Authors and Affiliations

Authors

Corresponding author

Correspondence to Benjamin W. L. Margolis.

Additional information

Communicated by Ryan Russell.

Publisher's Note

Springer Nature remains neutral with regard to jurisdictional claims in published maps and institutional affiliations.

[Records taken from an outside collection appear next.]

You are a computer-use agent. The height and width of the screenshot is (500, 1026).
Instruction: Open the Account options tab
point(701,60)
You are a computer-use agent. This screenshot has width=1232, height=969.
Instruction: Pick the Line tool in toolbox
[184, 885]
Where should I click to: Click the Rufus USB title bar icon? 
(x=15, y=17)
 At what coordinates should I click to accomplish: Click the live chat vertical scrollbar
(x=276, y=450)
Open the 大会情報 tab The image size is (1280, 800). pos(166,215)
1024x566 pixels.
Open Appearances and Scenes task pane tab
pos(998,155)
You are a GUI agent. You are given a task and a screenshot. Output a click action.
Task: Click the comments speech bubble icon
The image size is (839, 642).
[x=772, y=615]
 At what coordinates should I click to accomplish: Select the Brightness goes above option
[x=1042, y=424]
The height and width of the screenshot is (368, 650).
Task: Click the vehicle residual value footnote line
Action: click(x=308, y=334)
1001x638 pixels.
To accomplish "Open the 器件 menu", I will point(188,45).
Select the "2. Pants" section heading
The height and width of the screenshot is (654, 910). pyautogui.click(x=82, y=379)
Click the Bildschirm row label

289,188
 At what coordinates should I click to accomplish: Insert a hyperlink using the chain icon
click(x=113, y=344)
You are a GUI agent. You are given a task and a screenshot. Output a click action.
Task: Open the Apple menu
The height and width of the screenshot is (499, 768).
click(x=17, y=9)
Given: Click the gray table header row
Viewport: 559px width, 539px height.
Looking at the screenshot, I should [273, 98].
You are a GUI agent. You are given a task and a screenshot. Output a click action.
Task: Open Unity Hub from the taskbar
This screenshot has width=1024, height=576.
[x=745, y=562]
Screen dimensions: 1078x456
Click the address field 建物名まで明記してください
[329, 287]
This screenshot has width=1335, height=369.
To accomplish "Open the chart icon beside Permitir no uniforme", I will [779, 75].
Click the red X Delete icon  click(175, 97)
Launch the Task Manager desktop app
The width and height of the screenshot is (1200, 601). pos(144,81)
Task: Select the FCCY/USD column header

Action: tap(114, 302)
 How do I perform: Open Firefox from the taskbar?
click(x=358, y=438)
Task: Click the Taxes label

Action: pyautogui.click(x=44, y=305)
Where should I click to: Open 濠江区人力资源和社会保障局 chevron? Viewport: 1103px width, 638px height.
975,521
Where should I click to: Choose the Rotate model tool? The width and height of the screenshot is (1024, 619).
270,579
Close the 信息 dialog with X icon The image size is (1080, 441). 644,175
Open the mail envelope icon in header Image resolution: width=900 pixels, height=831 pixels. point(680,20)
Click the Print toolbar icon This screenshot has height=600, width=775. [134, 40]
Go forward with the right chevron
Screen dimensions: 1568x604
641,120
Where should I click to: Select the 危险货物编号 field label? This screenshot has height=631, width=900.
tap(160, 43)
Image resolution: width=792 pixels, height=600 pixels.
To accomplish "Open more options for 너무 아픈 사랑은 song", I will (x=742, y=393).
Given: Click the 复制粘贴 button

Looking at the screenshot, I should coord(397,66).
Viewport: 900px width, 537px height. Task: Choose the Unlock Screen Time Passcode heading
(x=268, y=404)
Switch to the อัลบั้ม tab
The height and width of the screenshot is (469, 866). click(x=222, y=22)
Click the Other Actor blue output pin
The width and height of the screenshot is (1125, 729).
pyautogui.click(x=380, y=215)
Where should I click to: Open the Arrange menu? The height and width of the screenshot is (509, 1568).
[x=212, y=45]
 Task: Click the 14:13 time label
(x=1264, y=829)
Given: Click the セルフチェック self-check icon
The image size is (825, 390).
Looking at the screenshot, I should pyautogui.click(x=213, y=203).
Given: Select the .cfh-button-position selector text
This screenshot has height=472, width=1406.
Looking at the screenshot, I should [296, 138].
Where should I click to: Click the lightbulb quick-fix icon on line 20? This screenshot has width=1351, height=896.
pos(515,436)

Appendix A: Continuous-Time Linear Quadratic Regulator

Appendix A: Continuous-Time Linear Quadratic Regulator

1.1 Appendix A.1: Problem Model and Application of the Algorithm

In this section, we apply the sweeping gradient method (SGM) to the continuous-time linear quadratic regulator (LQR) problem. We will consider a linear, time-invariant (LTI) system under full-state feedback. This is represented by the dynamics equations

$$\begin{aligned} \begin{aligned} {\dot{x}}\left( t\right)&=A\,x\left( t\right) +B\,u\left( t\right) ,\\ u\left( t\right)&=-K\,x\left( t\right) , \end{aligned} \end{aligned}$$
(32)

where \(x\in {\mathbb {R}}^{n}\) is the system state, \(u\in {\mathbb {R}}^{m}\) is the system’s controlled input, with the state matrix \(A\in {\mathbb {R}}^{n\times n}\) and input matrix \(B\in {\mathbb {R}}^{n\times m}\) taken as problem data. The LQR problem is to optimize the feedback gains \(K\in {\mathbb {R}}^{m\times n}\) with respect to the quadratic performance index

$$\begin{aligned} J=\frac{1}{2}\int _{0}^{t_{f}}x^{T}\left( t\right) Q\,x\left( t\right) +u^{T}\left( t\right) R\,u\left( t\right) \ \textrm{d}t \end{aligned}$$
(33)

where \(Q\in {\mathbb {R}}^{n\times n}\) and \(R\in {\mathbb {R}}^{m\times m}\) are weighting matrices that shape the closed-loop performance (and are typically treated as design parameters), and \(t_{f}\) is some specified trajectory duration.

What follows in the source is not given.